ERISA's general standards of fiduciary conduct also would apply to the proposed transfer. Section 404 requires a fiduciary, among other things, to discharge his duties respecting a plan solely in the interest of the plan's participants and beneficiaries, in a prudent fashion, and in accordance with the terms of the plan to the extent that they are consistent with Titles I and IV of ERISA.

This letter constitutes an advisory opinion under ERISA Procedure 76-1 (41 Fed. Reg. 36281, August 27, 1976).
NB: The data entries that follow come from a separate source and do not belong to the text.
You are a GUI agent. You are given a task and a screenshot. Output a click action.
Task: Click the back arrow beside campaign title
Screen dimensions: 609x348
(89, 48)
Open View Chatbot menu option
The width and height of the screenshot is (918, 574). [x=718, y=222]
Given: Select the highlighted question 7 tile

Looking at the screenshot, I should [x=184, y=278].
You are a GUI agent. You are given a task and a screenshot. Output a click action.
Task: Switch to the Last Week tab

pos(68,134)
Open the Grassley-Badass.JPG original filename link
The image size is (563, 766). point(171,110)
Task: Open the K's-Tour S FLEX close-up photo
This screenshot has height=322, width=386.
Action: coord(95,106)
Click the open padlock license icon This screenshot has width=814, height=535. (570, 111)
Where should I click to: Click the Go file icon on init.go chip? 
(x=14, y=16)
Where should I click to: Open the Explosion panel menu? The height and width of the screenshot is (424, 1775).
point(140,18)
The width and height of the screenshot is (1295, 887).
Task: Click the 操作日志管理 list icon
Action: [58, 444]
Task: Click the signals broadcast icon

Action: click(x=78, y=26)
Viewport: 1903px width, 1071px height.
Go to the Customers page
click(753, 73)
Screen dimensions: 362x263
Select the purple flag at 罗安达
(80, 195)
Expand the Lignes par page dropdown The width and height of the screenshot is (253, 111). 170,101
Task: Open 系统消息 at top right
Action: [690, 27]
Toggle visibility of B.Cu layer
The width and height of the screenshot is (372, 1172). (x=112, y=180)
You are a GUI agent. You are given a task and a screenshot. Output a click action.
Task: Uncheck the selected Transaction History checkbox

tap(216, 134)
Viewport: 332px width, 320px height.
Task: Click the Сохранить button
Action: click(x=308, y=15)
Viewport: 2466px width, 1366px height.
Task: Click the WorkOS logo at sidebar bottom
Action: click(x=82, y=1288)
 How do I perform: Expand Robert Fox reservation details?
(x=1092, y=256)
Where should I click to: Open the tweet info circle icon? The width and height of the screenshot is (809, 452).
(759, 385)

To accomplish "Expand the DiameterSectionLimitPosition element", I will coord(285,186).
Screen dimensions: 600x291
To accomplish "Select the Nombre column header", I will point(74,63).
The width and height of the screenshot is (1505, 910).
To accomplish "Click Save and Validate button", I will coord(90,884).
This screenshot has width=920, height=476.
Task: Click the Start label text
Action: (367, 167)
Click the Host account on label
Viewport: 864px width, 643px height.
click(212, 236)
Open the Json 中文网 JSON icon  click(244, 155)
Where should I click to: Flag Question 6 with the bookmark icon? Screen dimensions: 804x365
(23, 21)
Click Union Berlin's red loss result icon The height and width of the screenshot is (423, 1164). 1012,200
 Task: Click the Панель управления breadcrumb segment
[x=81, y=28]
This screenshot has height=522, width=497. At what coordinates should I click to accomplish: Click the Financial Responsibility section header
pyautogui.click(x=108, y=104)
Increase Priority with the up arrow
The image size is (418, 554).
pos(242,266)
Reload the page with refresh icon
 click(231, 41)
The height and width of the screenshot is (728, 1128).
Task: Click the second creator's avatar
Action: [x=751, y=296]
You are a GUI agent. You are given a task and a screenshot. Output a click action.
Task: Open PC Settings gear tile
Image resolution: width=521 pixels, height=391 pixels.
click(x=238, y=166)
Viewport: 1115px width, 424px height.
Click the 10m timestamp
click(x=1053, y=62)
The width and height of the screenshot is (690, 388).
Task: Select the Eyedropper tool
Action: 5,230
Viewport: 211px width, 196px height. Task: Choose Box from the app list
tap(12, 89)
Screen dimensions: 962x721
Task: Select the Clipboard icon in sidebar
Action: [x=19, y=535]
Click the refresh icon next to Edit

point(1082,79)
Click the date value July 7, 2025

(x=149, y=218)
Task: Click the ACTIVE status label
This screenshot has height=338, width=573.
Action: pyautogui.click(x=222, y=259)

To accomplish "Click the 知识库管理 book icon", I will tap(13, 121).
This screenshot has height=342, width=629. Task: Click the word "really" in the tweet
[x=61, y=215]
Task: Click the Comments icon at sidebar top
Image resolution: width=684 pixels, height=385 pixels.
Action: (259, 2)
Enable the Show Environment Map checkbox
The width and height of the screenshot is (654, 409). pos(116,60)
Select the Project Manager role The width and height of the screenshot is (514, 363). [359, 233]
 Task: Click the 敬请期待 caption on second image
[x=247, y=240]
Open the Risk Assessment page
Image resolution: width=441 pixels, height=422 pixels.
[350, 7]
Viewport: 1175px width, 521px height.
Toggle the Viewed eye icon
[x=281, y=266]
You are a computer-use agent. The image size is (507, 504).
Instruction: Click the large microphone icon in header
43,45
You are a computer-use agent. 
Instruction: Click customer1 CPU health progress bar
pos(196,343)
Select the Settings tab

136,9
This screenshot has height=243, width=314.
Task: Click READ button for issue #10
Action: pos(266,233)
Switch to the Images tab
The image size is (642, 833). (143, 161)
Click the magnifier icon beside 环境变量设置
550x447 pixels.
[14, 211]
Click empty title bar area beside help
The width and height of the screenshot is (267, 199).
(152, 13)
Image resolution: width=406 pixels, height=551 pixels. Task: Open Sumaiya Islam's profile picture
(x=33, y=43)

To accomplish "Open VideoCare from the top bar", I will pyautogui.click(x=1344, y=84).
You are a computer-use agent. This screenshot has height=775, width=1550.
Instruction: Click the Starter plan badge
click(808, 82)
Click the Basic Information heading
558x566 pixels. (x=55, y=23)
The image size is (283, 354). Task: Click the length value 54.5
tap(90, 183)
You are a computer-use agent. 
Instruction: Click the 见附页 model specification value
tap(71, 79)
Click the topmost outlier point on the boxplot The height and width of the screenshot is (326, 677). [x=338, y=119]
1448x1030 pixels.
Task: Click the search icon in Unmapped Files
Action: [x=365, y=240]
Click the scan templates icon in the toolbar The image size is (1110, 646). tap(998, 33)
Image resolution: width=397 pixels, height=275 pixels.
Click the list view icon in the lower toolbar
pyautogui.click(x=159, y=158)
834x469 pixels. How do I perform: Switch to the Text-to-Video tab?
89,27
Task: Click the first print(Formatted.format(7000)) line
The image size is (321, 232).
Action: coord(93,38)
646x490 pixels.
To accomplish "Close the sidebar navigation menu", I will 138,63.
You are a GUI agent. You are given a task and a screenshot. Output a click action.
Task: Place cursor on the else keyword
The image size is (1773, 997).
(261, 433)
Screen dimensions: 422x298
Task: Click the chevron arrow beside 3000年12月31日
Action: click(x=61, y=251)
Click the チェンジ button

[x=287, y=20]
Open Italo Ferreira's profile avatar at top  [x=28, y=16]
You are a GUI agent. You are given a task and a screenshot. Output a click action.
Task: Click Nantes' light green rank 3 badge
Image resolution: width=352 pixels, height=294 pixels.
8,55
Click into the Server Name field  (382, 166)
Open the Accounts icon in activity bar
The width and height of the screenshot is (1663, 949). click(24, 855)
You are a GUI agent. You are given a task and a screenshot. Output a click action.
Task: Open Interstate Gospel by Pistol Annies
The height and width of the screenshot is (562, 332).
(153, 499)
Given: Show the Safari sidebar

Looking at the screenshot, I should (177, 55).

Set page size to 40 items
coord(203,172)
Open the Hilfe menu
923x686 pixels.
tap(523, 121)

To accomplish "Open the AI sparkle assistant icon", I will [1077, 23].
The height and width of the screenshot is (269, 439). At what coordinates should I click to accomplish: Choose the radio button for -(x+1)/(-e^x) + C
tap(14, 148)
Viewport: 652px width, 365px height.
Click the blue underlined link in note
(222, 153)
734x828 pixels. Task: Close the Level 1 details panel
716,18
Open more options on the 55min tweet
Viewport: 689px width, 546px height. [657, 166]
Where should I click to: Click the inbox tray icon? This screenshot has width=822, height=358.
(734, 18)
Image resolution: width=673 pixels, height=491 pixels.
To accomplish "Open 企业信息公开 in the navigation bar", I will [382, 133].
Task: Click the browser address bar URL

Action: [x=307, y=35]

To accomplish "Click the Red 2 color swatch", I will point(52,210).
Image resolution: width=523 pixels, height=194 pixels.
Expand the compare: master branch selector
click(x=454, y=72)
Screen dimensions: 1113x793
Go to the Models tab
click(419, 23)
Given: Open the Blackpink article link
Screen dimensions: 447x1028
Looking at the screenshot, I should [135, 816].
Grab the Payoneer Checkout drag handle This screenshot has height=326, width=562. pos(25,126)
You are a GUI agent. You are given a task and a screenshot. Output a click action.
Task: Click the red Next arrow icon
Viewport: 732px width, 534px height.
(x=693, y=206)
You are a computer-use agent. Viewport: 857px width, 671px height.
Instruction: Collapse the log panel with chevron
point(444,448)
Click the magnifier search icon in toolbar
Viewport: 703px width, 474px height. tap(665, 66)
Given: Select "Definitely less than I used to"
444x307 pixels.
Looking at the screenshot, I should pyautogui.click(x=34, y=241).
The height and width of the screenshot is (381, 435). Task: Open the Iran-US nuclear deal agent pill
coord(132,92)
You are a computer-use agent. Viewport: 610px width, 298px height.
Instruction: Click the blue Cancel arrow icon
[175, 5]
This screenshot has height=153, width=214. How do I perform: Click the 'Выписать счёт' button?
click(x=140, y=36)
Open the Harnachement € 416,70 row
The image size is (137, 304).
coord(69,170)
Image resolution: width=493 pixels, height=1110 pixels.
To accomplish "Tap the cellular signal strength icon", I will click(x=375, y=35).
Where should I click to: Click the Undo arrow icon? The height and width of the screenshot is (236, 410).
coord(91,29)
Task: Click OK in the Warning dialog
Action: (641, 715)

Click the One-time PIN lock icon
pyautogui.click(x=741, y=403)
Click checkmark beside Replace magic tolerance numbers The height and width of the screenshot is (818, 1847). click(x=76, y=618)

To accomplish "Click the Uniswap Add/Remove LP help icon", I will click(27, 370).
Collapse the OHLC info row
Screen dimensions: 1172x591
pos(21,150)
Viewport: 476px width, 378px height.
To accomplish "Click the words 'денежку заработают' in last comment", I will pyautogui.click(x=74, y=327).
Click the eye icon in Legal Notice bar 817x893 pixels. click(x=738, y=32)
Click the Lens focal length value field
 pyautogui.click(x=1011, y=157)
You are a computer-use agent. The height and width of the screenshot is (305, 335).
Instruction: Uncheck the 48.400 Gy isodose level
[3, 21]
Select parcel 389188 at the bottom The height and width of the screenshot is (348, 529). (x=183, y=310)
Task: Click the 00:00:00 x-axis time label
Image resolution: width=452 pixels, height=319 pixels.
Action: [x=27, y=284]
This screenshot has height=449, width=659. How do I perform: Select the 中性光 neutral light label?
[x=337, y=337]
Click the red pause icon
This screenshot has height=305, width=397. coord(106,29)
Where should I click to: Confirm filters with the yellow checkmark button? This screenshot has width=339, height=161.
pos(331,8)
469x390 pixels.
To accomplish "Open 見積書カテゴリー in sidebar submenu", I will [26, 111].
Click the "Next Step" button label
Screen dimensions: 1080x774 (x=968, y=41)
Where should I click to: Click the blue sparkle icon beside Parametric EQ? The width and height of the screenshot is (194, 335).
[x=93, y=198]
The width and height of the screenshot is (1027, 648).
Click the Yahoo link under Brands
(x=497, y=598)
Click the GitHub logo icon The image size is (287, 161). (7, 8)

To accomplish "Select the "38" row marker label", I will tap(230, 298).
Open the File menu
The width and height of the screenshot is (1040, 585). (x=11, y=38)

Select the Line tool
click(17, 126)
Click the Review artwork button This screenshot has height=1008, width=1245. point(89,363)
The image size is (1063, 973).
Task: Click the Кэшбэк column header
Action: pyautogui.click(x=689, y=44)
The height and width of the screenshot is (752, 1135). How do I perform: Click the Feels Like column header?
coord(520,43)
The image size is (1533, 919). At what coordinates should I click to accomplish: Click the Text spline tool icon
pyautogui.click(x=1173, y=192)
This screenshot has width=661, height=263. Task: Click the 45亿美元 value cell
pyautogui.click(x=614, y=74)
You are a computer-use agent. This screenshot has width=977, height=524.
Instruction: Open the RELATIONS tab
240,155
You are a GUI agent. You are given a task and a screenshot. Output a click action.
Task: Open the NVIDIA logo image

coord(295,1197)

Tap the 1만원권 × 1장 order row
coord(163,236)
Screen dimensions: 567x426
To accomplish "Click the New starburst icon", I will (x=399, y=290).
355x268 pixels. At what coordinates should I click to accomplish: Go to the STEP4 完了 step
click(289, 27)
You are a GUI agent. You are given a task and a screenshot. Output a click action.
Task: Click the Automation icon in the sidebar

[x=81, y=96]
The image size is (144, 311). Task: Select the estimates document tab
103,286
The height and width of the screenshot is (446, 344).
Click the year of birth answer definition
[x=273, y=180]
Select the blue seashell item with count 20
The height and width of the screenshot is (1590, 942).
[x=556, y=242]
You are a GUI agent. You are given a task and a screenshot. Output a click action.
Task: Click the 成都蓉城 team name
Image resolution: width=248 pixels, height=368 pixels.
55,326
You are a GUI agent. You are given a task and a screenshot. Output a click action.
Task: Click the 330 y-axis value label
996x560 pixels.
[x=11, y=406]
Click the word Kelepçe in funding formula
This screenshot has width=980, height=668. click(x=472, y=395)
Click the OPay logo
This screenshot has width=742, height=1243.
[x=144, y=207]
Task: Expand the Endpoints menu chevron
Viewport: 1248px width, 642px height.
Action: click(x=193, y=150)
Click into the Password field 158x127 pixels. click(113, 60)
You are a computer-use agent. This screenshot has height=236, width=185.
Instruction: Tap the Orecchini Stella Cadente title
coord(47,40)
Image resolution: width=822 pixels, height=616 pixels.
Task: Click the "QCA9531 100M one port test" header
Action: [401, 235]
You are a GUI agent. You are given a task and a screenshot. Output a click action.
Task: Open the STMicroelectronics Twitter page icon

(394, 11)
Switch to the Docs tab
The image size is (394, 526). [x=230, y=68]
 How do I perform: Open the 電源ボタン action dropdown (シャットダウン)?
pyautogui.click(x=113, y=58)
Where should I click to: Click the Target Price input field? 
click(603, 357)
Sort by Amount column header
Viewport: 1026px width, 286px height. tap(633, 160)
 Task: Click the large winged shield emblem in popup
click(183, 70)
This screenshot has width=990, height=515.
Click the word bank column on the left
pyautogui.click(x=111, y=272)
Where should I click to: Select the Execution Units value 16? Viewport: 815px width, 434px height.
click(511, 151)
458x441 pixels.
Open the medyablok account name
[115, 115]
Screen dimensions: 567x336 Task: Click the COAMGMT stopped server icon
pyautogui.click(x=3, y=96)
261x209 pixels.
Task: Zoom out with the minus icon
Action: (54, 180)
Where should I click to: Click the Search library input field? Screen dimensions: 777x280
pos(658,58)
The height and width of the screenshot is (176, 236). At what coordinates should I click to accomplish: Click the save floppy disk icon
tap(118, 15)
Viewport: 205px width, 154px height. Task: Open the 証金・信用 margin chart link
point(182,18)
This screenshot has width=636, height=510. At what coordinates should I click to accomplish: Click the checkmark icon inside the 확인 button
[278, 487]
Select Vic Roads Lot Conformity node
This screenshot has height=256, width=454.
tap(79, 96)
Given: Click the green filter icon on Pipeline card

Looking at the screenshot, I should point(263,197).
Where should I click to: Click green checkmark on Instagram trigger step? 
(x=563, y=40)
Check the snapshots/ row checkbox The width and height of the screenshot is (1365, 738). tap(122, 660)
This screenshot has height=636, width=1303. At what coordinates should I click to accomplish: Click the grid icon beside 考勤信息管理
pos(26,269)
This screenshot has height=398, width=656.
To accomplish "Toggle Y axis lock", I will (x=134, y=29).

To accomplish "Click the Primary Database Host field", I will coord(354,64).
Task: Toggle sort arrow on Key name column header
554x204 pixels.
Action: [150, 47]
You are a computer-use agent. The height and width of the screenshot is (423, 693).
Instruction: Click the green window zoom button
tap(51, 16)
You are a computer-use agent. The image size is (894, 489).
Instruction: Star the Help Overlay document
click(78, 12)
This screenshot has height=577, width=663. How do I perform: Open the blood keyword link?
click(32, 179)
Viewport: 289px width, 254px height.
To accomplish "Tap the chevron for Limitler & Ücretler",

Accordingly, this letter is issued subject to the provisions of the procedure, including section 10 relating to the effect of advisory opinions.

Sincerely,
Louis J. Campagna
Chief, Division of Fiduciary Interpretations
Office of Regulations and Interpretations

Footnotes

  1. We note that your request refers solely to employer contributions, and accordingly, we assume for purposes of this opinion that no assets of the NOMDA Trust were derived from participant contributions or withholdings.

  2. You have represented that the NOMDA Trust was created to provide health and life insurance benefits to employees of employer members of NOMDA, as well as employees of NOMDA. The Trust provides that upon termination, any remaining assets are to be disposed of in a manner or to an organization organized and operated for the same purposes as the Trust, as determined by the trustees. The proposed VEBA is designed to provide health and life insurance benefits to employees of BTA, the successor to NOMDA. You represent that the Trustees believe that the transfer of the NOMDA Trust’s assets to the VEBA satisfy the requirements of the Trust.